# Braid group and knot group

It is well known that braid groups and knot groups share many common properties. For example, they have the same $H_1$ and they are both residually finite and (hence) Hopfian. On the other hand, we know that $B_2$ and $B_3$ are isomorphic to the knot groups of unknot and trefoil knot respectively. My question is, for any $n\geq 4$, is there a knot with knot group $B_n$?

If not, how about high dimensional knot $S^n$ in $S^{n+2}$?

• The first question is answered (negatively) here: math.stackexchange.com/questions/2118701/… – Igor Rivin Aug 8 '17 at 2:50
• To summarize Igor's link, for $n\ge 4$, $B_n$ contains a copy of $\mathbf{Z}^3$ (use $\sigma_1$, $\sigma_3$, and a generator of the center), while an aspherical 3-manifold group can't contain $\mathbf{Z}^3$ unless it's virtually abelian. – YCor Aug 8 '17 at 15:07

This is an incomplete answer to the last question, but perhaps someone can supply the last piece of information to complete it.

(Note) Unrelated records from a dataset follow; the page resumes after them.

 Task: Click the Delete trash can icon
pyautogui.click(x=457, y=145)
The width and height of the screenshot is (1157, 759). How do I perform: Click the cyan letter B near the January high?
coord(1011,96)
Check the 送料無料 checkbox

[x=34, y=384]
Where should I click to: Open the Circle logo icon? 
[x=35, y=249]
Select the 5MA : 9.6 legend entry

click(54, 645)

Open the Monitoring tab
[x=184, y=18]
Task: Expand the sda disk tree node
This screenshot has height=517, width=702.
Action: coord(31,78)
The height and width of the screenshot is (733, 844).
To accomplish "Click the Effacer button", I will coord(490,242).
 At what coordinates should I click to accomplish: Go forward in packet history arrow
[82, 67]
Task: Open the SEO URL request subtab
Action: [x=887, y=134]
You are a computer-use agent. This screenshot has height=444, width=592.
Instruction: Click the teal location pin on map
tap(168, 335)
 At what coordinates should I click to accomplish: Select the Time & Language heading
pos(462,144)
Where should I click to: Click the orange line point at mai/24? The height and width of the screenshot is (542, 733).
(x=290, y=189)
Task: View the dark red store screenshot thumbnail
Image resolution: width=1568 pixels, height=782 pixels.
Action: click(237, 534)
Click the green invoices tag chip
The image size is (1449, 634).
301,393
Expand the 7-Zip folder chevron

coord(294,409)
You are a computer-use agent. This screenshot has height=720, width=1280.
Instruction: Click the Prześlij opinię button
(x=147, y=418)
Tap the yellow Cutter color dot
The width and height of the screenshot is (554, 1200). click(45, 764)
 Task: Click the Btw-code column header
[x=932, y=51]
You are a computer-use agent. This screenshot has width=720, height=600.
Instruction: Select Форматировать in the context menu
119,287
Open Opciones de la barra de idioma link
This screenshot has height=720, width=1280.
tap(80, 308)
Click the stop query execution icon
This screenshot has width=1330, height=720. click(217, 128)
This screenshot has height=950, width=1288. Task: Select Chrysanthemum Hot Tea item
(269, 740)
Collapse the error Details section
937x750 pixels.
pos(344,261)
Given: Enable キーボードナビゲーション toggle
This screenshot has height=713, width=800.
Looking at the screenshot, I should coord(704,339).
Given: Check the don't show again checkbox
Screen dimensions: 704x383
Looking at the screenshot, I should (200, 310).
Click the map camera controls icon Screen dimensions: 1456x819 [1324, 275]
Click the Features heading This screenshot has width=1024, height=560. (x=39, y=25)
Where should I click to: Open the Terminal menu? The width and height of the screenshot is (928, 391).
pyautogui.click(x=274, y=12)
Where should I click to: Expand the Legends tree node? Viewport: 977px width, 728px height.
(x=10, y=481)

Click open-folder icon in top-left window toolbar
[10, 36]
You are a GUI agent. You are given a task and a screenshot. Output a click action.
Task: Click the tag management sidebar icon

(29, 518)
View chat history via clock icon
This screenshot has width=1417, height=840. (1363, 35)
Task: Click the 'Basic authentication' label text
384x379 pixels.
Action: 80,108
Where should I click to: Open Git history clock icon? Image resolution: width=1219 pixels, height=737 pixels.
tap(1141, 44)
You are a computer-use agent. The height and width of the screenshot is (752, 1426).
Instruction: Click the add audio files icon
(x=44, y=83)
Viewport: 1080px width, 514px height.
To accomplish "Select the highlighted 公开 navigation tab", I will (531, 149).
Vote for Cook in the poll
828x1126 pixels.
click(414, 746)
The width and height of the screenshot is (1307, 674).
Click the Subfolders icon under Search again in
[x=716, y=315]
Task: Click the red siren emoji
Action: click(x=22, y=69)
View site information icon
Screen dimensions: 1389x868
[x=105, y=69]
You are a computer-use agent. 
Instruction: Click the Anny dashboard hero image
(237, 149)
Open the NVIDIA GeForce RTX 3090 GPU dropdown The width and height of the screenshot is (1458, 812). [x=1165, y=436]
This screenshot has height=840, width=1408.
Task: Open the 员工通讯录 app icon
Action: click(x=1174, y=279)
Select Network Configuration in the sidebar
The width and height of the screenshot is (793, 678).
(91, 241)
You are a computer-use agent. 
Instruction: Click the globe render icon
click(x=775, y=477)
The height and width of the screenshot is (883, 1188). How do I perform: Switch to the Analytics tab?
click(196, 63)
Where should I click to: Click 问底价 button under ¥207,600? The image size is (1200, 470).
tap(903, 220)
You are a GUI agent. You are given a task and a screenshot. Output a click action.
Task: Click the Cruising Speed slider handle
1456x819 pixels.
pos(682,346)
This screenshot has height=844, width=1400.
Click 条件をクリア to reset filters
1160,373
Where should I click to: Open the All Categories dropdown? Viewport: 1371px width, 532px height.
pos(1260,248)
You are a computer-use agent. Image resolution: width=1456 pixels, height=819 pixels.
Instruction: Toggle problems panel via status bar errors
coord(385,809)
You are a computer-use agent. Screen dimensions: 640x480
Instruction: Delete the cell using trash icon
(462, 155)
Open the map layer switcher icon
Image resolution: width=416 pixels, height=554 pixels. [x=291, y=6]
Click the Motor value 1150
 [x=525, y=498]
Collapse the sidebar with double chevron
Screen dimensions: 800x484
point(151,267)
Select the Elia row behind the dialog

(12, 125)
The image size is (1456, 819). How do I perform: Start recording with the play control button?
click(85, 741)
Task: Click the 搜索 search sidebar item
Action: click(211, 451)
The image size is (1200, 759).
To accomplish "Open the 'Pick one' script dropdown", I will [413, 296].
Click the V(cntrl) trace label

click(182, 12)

The question of whether a finitely presented group G is a higher-dimensional knot group was resolved by Kervaire. Necessary and sufficient conditions are (1) G is the normal closure of one element, (2) $H_1(G) \cong {\mathbb Z}$, and (3) $H_2(G) = 0$.
The first two of these hold for the braid groups. I'm sure that the calculation of $H_2(B_n)$ is somewhere in the literature, but I couldn't locate it.